NEWS : Borthwick Castle's garden 'grows' back in time

A leading Scottish chef and a TV gardener have teamed up to restore one of Scotland’s most historic walled gardens. 

Derek Johnstone, Head Chef at Borthwick Castle, has announced a collaboration with garden designer and horticulturalist Pete Jackson to redevelop the Midlothian private-hire venue’s original walled garden.

Pete Jackson (left) and Derek Johnstone get to work in redeveloping Borthwick Castle's historic walled garden.jpg

Expected to open in spring 2020, Borthwick Castle’s four-acre walled garden will also be home to Scotland’s first kitchen garden to specialise in growing historic herbs, vegetables and fruits. The Borthwick Castle kitchen garden will cultivate culinary herbs dating back to the 16th century, alongside heritage vegetables which will be supplied directly to the kitchen.

Work began on the Borthwick Castle walled garden in autumn 2018, to clear the space in preparation for development. Winter vegetables will be planted this autumn, including horseradish, heritage carrots and golden beetroot, alongside herbs such as chervil, thyme and rosemary. 

Derek and Pete’s shared vision for the space at North Middleton, by Gorebridge, extends to the pear and James Grieve apple trees which will be planted around the perimeter of the garden over the coming weeks. James Grieve apples, which originated in Edinburgh in the 1890s during the Victorian period of apple development, will be grown for use in the Borthwick Castle kitchen for cooking and juicing.

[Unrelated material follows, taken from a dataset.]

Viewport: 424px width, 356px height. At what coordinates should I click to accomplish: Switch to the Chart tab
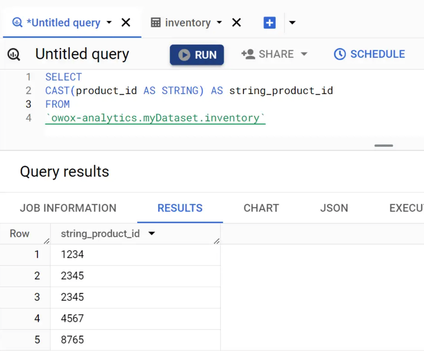(x=261, y=208)
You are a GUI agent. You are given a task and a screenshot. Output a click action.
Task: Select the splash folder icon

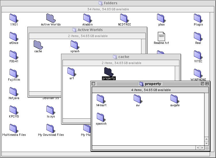74,45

While the Borthwick Castle walled garden will primarily be a private space for castle guests and a sustainable source of ingredients for the kitchen, the space will be open to the public on select dates throughout the year. More details are expected to be announced this winter. Derek and Pete also hope that in time, the walled garden can provide educational opportunities for local schools to learn about food provenance, the environment and the great outdoors.